$$\frac{(489 + 375)^2 - (489 - 375)^2}{(489 \times 375)} = x$$
Aptitude
Number System
Difficulty: Medium
Choose an option
-
A144
-
B864
-
C2
-
D4
-
ENone of these
Answer
Correct Answer: 4
Explanation
### Concept & Formula
This fraction follows a universal algebraic template. The difference between the square of a sum and the square of a difference always simplifies to exactly four times the product of the two numbers.
$$(a + b)^2 - (a - b)^2 = 4ab$$
### Step-by-Step Solution
* Analyze the structure of the numerator and assign variables to the recurring numbers to reveal the underlying algebra:
* Let $a = 489$
* Let $b = 375$
* Substitute these variables back into the entire original fractional expression:
$$\frac{(a + b)^2 - (a - b)^2}{ab}$$
* Apply the standard algebraic identity to simplify the numerator:
$$(a + b)^2 - (a - b)^2 = 4ab$$
* Replace the numerator in our fraction with this highly simplified form:
$$\frac{4ab}{ab}$$
* Cancel out the common $ab$ terms from both the numerator and the denominator:
$$4$$
* Because the variables completely cancel out, the actual numerical values of $a$ (489) and $b$ (375) are entirely irrelevant to the final outcome.

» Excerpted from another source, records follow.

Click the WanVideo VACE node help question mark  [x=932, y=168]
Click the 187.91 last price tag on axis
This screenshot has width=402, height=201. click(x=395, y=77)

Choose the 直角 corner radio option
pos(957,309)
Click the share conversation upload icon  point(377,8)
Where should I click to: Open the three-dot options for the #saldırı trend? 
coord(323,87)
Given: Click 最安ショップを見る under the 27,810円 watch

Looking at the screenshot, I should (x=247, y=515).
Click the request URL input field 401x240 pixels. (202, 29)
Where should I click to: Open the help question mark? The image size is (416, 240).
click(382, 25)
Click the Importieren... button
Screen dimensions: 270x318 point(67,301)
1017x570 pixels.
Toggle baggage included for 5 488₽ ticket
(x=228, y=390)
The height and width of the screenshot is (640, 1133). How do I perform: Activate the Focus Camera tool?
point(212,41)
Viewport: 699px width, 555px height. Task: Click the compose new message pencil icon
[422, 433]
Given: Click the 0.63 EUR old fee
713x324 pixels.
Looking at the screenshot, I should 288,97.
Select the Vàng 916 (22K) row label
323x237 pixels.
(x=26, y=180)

### Exam Strategy & Shortcut
Memorize the identity $\frac{(a+b)^2 - (a-b)^2}{ab} = 4$. Whenever you see this exact structural format in a competitive exam, immediately mark 4 as the answer. Do not write anything down or look at the actual numbers provided, as they are merely distractors.
### Common Pitfall
A critical mistake is attempting to add and subtract the numbers inside the parentheses, squaring the massive results, and then trying to perform long division. This will drain minutes of exam time and almost guarantee an arithmetic error.
### Final Answer
Therefore, the correct answer is **4**.